Testing NCCL performance on ALCF systems

This is for performing NCCL tests with different environment setups (1)-(5) to identify the best setup for NCCL on ALCF systems. We find out that the optimal setup is

ATTENTION For PYTHON workload, one has to remove export NCCL_NET_GDR_LEVEL=PHB on Polaris, because it will cause hang.

export NCCL_NET_GDR_LEVEL=PHB
export NCCL_CROSS_NIC=1
export NCCL_COLLNET_ENABLE=1
export NCCL_NET="AWS Libfabric"
export LD_LIBRARY_PATH=/soft/libraries/aws-ofi-nccl/v1.9.1-aws/lib:$LD_LIBRARY_PATH
export LD_LIBRARY_PATH=/soft/libraries/hwloc/lib/:$LD_LIBRARY_PATH
export FI_CXI_DISABLE_HOST_REGISTER=1
export FI_MR_CACHE_MONITOR=userfaultfd
export FI_CXI_DEFAULT_CQ_SIZE=131072

This achieves 5-10x improvement over the default setup.

Different environment setups

(1) Default settting, no NCCL environement setup.
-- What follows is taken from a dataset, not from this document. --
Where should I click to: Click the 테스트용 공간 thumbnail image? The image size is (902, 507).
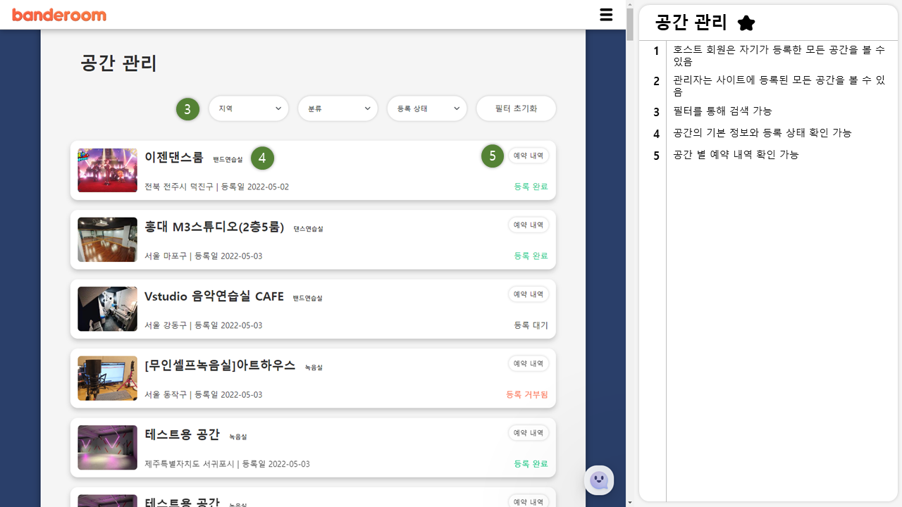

This will use TCP, resulting very bad performance.

(2) with following setup

export NCCL_NET_GDR_LEVEL=PHB
export NCCL_CROSS_NIC=1
export NCCL_COLLNET_ENABLE=1

(3) the following setup is to see how aws libfabric plugin helps

export NCCL_NET_GDR_LEVEL=PHB
export NCCL_CROSS_NIC=1
export NCCL_COLLNET_ENABLE=1
export NCCL_NET="AWS Libfabric"
export LD_LIBRARY_PATH=/soft/libraries/aws-ofi-nccl/v1.9.1-aws/lib:$LD_LIBRARY_PATH

Note that this will requires the AWS plugin, which can be built on Polaris

git clone v1.9.1-aws https://github.com/aws/aws-ofi-nccl.git
cd aws-ofi-nccl
./configure --prefix=/home/hzheng/PolarisAT/soft/aws-ofi-nccl --with-libfabric=/opt/cray/libfabric/1.15.2.0/ --with-cuda=/soft/compilers/cudatoolkit/cuda\
-12.4.1 --with-hwloc=/soft/libraries/hwloc/

(4) the following setup is to see how FI environment variables help

export NCCL_NET_GDR_LEVEL=PHB
export NCCL_CROSS_NIC=1
export NCCL_COLLNET_ENABLE=1
export NCCL_NET="AWS Libfabric"
export LD_LIBRARY_PATH=/soft/libraries/aws-ofi-nccl/v1.9.1-aws/lib:$LD_LIBRARY_PATH
export FI_CXI_DISABLE_HOST_REGISTER=1
export FI_MR_CACHE_MONITOR=userfaultfd
export FI_CXI_DEFAULT_CQ_SIZE=131072

(5) The following setup is for testing alltoall

export NCCL_NET_GDR_LEVEL=PHB
export NCCL_CROSS_NIC=1
export NCCL_COLLNET_ENABLE=1
export NCCL_NET="AWS Libfabric"
export LD_LIBRARY_PATH=/soft/libraries/aws-ofi-nccl/v1.9.1-aws/lib:$LD_LIBRARY_PATH
export FI_CXI_DISABLE_HOST_REGISTER=1
export FI_MR_CACHE_MONITOR=userfaultfd
export FI_CXI_DEFAULT_CQ_SIZE=131072
export FI_CXI_RX_MATCH_MODE=software
export FI_CXI_RDZV_PROTO=alt_read
export FI_CXI_REQ_BUF_SIZE=8388608

Results & Conclusion

The results are shown in ./results_polaris. One can find analysis here: ./nccl-performance-evaluation.ipynb

The main conclusions are:

For allreduce and all_gather, the best setup is following. We achieve 5-10x improvement over the default setup.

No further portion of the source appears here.